Citez en entier, sans rien changer, le texte sur les insectes à trois paires d'ailes.

- **Texte fourni**:
• • •

22 octobre 2015

 

Des insectes à trois paires d’ailes !

 
Si l’évolution nous a habitués à des adaptations au milieu parfois surprenantes, celle-ci s’accomplit à coups de transformations ou de pertes. Mais jamais d’ajout. Ainsi, un insecte sera toujours doté de deux paires d’ailes, ou d’une seule si l’une d’entre elles s’est atrophiée, voire aucune. Mais jamais trois, il s’agit là d’un dogme bien établi.

Eh bien ce dogme, il a été brisé par une équipe de biologistes marseillais en étudiant les membracides, un groupe d’insectes cousin des cigales dont nous apercevons souvent des représentants dans nos jardins !

Les membracides sont un groupe d’insectes cousin des cigales, dont les espèces rivalisent d’originalité dans leurs formes, leurs textures et leurs couleurs. Cette diversité tient notamment à une structure surprenante qui recouvre en grande partie leurs corps : un casque. Celui-ci ressemble parfois à une fourmi en posture d’attaque, d’autres fois à une déjection d’oiseau, à une feuille morte, à une épine... La nature exacte de cette structure était encore controversée avant que l’équipe de Nicolas Gompel et Benjamin Prud’homme, chercheurs à l’Institut de biologie du développement de Marseille-Luminy CNRS/Université Aix-Marseille 2, ne les observe au microscope électronique. Ils ont apporté les preuves que le « casque » exubérant des membracides est en fait une troisième paire d’ailes profondément modifiée.
 
 

 
Diverses espèces de membracides, par Edwin Wilson, de l'Université de Cambridge. (Licence commons).

• • •

(Éléments conservés d'une collection)
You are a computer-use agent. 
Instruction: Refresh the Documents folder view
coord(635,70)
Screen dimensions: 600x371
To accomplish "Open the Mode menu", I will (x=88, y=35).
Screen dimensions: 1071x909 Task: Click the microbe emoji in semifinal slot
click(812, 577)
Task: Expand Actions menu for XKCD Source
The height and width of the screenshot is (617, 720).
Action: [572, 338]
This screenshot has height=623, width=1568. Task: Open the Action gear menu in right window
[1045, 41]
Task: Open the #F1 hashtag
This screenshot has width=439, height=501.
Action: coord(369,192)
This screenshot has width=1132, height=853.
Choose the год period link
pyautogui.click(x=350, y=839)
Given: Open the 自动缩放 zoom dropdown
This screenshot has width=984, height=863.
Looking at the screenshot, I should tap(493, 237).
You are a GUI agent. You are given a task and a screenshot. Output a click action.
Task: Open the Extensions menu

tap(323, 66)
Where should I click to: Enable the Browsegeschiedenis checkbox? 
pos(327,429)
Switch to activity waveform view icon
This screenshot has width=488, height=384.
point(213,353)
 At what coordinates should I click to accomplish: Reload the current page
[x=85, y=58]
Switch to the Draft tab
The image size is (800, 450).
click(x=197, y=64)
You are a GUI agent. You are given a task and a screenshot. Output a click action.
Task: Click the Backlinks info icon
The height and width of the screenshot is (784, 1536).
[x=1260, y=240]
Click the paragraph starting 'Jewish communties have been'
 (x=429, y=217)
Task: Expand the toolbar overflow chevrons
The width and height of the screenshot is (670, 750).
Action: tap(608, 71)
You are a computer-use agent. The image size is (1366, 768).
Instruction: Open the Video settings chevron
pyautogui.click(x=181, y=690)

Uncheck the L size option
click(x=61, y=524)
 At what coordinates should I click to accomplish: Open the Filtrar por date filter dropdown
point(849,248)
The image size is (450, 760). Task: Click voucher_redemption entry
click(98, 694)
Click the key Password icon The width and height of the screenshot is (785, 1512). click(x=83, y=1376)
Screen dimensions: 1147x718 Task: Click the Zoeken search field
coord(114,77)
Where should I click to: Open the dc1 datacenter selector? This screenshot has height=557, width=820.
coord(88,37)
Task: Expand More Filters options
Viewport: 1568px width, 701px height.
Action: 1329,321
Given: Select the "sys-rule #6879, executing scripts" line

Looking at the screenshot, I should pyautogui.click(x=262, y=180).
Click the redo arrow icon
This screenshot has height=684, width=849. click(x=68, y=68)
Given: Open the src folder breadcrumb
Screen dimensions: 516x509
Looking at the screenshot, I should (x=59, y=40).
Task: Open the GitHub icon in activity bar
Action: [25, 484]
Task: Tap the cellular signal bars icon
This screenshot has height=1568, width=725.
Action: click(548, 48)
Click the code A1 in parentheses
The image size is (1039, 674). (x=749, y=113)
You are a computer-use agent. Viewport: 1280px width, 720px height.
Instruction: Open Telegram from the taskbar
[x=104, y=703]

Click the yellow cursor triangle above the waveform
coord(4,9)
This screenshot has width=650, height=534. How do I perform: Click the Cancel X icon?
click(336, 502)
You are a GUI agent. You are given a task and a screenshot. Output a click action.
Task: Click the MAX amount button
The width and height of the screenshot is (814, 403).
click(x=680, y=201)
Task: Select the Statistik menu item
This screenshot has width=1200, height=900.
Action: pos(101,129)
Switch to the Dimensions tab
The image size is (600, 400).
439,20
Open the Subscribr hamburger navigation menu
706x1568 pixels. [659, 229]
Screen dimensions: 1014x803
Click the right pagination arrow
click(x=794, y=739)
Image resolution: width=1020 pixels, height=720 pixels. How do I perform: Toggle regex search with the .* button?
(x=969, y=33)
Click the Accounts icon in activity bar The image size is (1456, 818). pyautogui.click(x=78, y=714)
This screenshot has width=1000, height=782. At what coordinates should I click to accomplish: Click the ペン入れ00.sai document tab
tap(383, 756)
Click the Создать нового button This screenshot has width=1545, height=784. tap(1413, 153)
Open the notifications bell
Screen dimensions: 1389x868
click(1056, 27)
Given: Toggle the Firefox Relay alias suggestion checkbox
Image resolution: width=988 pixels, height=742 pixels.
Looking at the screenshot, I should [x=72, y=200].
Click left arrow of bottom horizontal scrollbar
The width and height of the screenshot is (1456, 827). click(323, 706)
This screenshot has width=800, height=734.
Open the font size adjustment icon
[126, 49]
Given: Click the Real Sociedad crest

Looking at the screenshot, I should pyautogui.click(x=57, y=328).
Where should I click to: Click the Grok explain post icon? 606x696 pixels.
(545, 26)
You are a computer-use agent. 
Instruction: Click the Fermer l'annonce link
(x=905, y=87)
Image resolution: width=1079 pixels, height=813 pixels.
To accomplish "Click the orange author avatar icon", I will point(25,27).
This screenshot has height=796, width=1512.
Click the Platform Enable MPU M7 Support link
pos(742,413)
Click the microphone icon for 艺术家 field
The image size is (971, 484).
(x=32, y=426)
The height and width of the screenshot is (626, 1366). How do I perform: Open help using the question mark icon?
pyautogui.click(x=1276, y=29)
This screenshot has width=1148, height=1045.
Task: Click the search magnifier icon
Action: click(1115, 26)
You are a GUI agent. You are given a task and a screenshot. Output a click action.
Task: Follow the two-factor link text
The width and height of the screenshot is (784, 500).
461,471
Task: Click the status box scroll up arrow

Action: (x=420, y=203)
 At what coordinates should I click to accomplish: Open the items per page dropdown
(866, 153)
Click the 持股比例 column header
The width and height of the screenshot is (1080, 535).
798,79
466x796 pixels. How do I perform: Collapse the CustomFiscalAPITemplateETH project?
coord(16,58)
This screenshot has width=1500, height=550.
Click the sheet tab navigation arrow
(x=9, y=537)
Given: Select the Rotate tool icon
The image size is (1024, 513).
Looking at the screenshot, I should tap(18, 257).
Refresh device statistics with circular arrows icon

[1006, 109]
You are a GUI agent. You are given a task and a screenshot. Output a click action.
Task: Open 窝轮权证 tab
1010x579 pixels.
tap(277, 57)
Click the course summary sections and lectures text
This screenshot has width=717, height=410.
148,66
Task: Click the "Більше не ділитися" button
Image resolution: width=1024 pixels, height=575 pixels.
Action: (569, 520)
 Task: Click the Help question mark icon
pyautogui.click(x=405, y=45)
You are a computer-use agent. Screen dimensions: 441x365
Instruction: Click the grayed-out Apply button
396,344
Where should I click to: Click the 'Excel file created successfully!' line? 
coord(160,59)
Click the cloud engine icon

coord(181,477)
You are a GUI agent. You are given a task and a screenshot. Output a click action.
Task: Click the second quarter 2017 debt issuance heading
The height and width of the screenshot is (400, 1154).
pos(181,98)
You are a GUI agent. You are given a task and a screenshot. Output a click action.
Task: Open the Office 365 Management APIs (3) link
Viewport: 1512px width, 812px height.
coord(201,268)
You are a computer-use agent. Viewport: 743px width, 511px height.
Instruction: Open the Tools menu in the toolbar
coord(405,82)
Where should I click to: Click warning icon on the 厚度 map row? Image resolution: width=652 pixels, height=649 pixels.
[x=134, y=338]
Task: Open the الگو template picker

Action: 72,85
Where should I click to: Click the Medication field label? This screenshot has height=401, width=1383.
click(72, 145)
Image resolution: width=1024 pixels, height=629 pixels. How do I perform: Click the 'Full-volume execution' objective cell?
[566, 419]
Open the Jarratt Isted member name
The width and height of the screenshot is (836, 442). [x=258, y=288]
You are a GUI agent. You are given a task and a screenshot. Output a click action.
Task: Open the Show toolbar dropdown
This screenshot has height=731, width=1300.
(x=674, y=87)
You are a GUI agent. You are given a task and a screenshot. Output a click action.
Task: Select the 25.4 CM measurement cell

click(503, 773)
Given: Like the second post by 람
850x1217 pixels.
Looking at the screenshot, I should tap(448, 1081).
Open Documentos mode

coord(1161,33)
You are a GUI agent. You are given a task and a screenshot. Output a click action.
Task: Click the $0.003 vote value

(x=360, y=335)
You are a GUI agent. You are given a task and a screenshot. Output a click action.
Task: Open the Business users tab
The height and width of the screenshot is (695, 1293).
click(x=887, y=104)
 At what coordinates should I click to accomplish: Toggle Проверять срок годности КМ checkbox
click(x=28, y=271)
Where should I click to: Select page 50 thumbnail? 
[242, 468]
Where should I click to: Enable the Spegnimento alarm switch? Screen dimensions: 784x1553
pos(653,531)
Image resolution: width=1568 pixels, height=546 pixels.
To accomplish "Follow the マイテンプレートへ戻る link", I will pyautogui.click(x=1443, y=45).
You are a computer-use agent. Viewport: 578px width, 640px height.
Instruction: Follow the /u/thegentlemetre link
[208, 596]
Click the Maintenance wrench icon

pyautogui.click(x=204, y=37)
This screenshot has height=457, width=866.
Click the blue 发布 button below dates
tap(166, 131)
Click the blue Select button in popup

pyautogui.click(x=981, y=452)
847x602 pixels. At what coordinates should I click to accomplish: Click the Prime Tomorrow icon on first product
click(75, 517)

• • •

- **Réponse**:
22 octobre 2015

 

Des insectes à trois paires d’ailes !

 
Si l’évolution nous a habitués à des adaptations au milieu parfois surprenantes, celle-ci s’accomplit à coups de transformations ou de pertes. Mais jamais d’ajout. Ainsi, un insecte sera toujours doté de deux paires d’ailes, ou d’une seule si l’une d’entre elles s’est atrophiée, voire aucune. Mais jamais trois, il s’agit là d’un dogme bien établi.

Eh bien ce dogme, il a été brisé par une équipe de biologistes marseillais en étudiant les membracides, un groupe d’insectes cousin des cigales dont nous apercevons souvent des représentants dans nos jardins !

Les membracides sont un groupe d’insectes cousin des cigales, dont les espèces rivalisent d’originalité dans leurs formes, leurs textures et leurs couleurs. Cette diversité tient notamment à une structure surprenante qui recouvre en grande partie leurs corps : un casque. Celui-ci ressemble parfois à une fourmi en posture d’attaque, d’autres fois à une déjection d’oiseau, à une feuille morte, à une épine... La nature exacte de cette structure était encore controversée avant que l’équipe de Nicolas Gompel et Benjamin Prud’homme, chercheurs à l’Institut de biologie du développement de Marseille-Luminy CNRS/Université Aix-Marseille 2, ne les observe au microscope électronique. Ils ont apporté les preuves que le « casque » exubérant des membracides est en fait une troisième paire d’ailes profondément modifiée.
 
 

 
Diverses espèces de membracides, par Edwin Wilson, de l'Université de Cambridge. (Licence commons).